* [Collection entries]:
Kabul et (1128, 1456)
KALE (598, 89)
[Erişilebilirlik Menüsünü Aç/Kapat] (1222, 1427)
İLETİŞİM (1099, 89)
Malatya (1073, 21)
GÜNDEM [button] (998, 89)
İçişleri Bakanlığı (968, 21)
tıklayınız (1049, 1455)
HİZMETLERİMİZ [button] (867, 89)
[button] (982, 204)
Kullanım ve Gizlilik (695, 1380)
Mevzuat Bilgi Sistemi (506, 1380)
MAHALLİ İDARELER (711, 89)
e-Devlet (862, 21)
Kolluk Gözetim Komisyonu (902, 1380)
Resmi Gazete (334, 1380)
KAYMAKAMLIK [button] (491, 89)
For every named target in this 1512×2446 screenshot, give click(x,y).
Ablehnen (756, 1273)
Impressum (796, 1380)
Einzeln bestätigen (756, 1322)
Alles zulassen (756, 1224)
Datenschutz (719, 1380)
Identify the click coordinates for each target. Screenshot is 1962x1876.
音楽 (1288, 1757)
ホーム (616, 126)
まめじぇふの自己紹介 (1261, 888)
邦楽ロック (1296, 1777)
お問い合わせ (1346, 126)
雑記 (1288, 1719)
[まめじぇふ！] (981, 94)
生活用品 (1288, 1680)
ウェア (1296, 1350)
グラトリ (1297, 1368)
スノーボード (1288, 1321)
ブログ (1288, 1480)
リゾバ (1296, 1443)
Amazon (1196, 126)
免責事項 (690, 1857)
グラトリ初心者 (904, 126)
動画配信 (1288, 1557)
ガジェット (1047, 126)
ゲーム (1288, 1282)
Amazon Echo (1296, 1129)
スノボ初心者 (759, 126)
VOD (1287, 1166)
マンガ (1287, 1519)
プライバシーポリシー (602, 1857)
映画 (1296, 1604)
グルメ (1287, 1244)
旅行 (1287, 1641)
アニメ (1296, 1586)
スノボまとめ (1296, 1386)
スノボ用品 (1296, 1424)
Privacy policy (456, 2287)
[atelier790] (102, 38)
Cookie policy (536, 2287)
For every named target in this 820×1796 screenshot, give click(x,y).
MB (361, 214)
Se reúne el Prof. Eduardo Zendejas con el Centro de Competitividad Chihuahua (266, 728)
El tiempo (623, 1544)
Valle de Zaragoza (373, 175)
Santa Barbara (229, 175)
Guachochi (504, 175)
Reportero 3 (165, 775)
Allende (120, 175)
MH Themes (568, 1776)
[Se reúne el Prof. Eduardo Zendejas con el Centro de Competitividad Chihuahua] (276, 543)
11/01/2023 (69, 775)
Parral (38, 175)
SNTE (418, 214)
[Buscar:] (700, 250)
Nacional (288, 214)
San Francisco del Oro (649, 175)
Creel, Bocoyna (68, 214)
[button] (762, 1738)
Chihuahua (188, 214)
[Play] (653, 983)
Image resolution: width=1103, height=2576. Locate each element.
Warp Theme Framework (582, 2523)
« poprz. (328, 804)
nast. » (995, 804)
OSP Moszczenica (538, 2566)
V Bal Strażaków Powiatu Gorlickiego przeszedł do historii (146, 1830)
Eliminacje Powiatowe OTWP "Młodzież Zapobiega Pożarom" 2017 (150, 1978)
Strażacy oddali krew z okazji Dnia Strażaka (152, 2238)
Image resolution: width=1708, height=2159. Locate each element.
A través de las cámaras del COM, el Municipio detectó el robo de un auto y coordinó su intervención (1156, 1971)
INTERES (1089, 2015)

* [TASK OBJECTIVE]:
All entries must be given again exactly.

* [RESPONSE]:
Kabul et (1128, 1456)
KALE (598, 89)
[Erişilebilirlik Menüsünü Aç/Kapat] (1222, 1427)
İLETİŞİM (1099, 89)
Malatya (1073, 21)
GÜNDEM [button] (998, 89)
İçişleri Bakanlığı (968, 21)
tıklayınız (1049, 1455)
HİZMETLERİMİZ [button] (867, 89)
[button] (982, 204)
Kullanım ve Gizlilik (695, 1380)
Mevzuat Bilgi Sistemi (506, 1380)
MAHALLİ İDARELER (711, 89)
e-Devlet (862, 21)
Kolluk Gözetim Komisyonu (902, 1380)
Resmi Gazete (334, 1380)
KAYMAKAMLIK [button] (491, 89)
For every named target in this 1512×2446 screenshot, give click(x,y).
Ablehnen (756, 1273)
Impressum (796, 1380)
Einzeln bestätigen (756, 1322)
Alles zulassen (756, 1224)
Datenschutz (719, 1380)
Identify the click coordinates for each target. Screenshot is 1962x1876.
音楽 (1288, 1757)
ホーム (616, 126)
まめじぇふの自己紹介 (1261, 888)
邦楽ロック (1296, 1777)
お問い合わせ (1346, 126)
雑記 (1288, 1719)
[まめじぇふ！] (981, 94)
生活用品 (1288, 1680)
ウェア (1296, 1350)
グラトリ (1297, 1368)
スノーボード (1288, 1321)
ブログ (1288, 1480)
リゾバ (1296, 1443)
Amazon (1196, 126)
免責事項 (690, 1857)
グラトリ初心者 (904, 126)
動画配信 (1288, 1557)
ガジェット (1047, 126)
ゲーム (1288, 1282)
Amazon Echo (1296, 1129)
スノボ初心者 (759, 126)
VOD (1287, 1166)
マンガ (1287, 1519)
プライバシーポリシー (602, 1857)
映画 (1296, 1604)
グルメ (1287, 1244)
旅行 (1287, 1641)
アニメ (1296, 1586)
スノボまとめ (1296, 1386)
スノボ用品 (1296, 1424)
Privacy policy (456, 2287)
[atelier790] (102, 38)
Cookie policy (536, 2287)
For every named target in this 820×1796 screenshot, give click(x,y).
MB (361, 214)
Se reúne el Prof. Eduardo Zendejas con el Centro de Competitividad Chihuahua (266, 728)
El tiempo (623, 1544)
Valle de Zaragoza (373, 175)
Santa Barbara (229, 175)
Guachochi (504, 175)
Reportero 3 (165, 775)
Allende (120, 175)
MH Themes (568, 1776)
[Se reúne el Prof. Eduardo Zendejas con el Centro de Competitividad Chihuahua] (276, 543)
11/01/2023 (69, 775)
Parral (38, 175)
SNTE (418, 214)
[Buscar:] (700, 250)
Nacional (288, 214)
San Francisco del Oro (649, 175)
Creel, Bocoyna (68, 214)
[button] (762, 1738)
Chihuahua (188, 214)
[Play] (653, 983)
Image resolution: width=1103, height=2576. Locate each element.
Warp Theme Framework (582, 2523)
« poprz. (328, 804)
nast. » (995, 804)
OSP Moszczenica (538, 2566)
V Bal Strażaków Powiatu Gorlickiego przeszedł do historii (146, 1830)
Eliminacje Powiatowe OTWP "Młodzież Zapobiega Pożarom" 2017 (150, 1978)
Strażacy oddali krew z okazji Dnia Strażaka (152, 2238)
Image resolution: width=1708, height=2159. Locate each element.
A través de las cámaras del COM, el Municipio detectó el robo de un auto y coordinó su intervención (1156, 1971)
INTERES (1089, 2015)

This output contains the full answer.